Execution Flow
Tumult experiments follow a five-phase lifecycle. Each phase produces data that feeds into the next. The execution is orchestrated by the run_experiment() function in tumult-core::runner.
Phase Overview
Phase 0: ESTIMATE Record predictions before any measurement
Phase 1: BASELINE Connect, sample, derive statistical thresholds
Phase 2: DURING Inject fault, observe degradation continuously
Phase 3: POST Remove fault, measure recovery
Phase 4: ANALYSIS Compare estimate vs actual, compute scores
Implementation
The runner takes four inputs:
Experiment— the parsed experiment definitionActivityExecutor— trait for executing actions/probes (plugin system)ControlRegistry— lifecycle event handlersRunConfig— rollback strategy, baseline mode, dry-run flag
Returns a Journal containing the complete experiment results with all phases.
Detailed Flow
1. Parse and Validate
tumult run experiment.toon
│
├── Parse TOON → Experiment struct (engine::parse_experiment)
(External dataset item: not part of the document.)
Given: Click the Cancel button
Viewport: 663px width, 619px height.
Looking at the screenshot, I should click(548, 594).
├── Validate: method not empty (engine::validate_experiment)
├── Resolve config (env vars, inline) (engine::resolve_config)
└── Resolve secrets (env vars, files) (engine::resolve_secrets)
2. Initialize
├── CONTROL: BeforeExperiment
├── Generate experiment UUID
├── Record start timestamp (epoch nanoseconds)
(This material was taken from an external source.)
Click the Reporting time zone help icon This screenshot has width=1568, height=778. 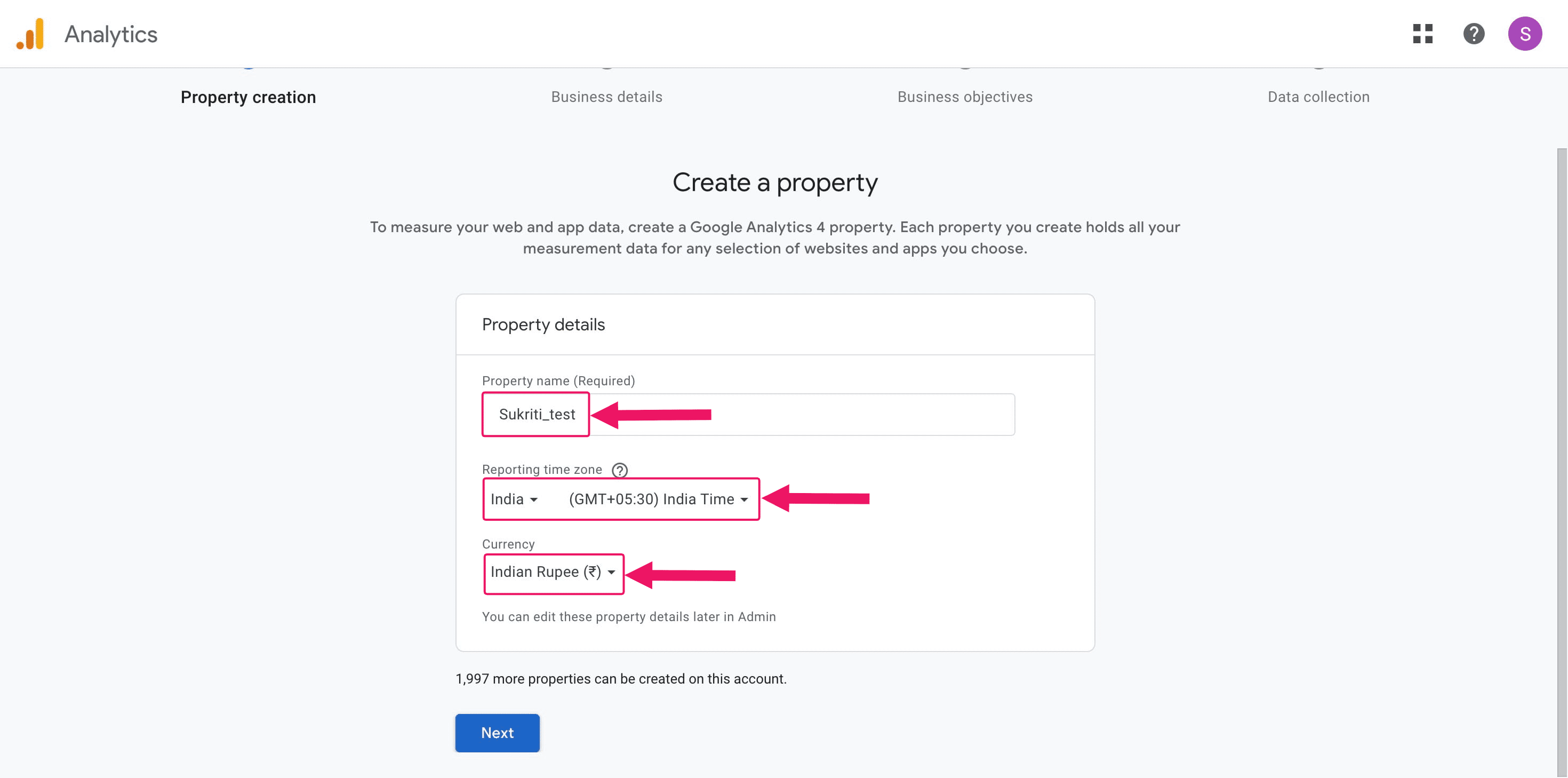(619, 470)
└── Record estimate (Phase 0) — preserved in journal as-is
3. Start Load (if configured)
├── Start k6/JMeter in background
└── Wait for load to stabilize
4. Baseline Acquisition (Phase 1)
Baseline acquisition uses tumult-baseline::acquisition::derive_baseline():
├── Warmup: discard first N seconds of samples
├── Sample: collect probe values at interval for duration
├── Per-probe statistics: mean, stddev, p50, p95, p99, min, max
├── Anomaly check: CV > 0.5? range > 10x median? insufficient samples?
├── Derive tolerance bounds (method: mean±Nσ, percentile, IQR)
└── Produce AcquisitionResult with ProbeStats per probe
5. Hypothesis BEFORE
├── CONTROL: BeforeHypothesis
├── For each probe in hypothesis:
│ ├── CONTROL: BeforeActivity{name}
│ ├── Execute probe via ActivityExecutor
│ ├── Evaluate tolerance (exact, range, or regex)
│ └── CONTROL: AfterActivity{name}
├── If ANY probe fails tolerance → HypothesisResult.met = false
├── CONTROL: AfterHypothesis
└── If not met → ABORT → skip method, go to rollbacks
6. Method Execution (Phase 2)
├── CONTROL: BeforeMethod
├── For each activity in method:
│ ├── CONTROL: BeforeActivity{name}
│ ├── Execute via ActivityExecutor
│ ├── Build ActivityResult with status, output, timing, trace IDs
│ └── CONTROL: AfterActivity{name}
└── CONTROL: AfterMethod
7. Hypothesis AFTER
├── CONTROL: BeforeHypothesis
├── Run all hypothesis probes again (same as step 5)
├── CONTROL: AfterHypothesis
└── If ANY probe fails → status = DEVIATED
8. Recovery (Phase 3)
├── Sample probes at interval
├── Detect recovery point (all probes within tolerance)
├── Calculate MTTR
├── Check data integrity
└── Record PostResult
9. Determine Status
├── engine::determine_status(hypothesis_before, hypothesis_after, actions_succeeded)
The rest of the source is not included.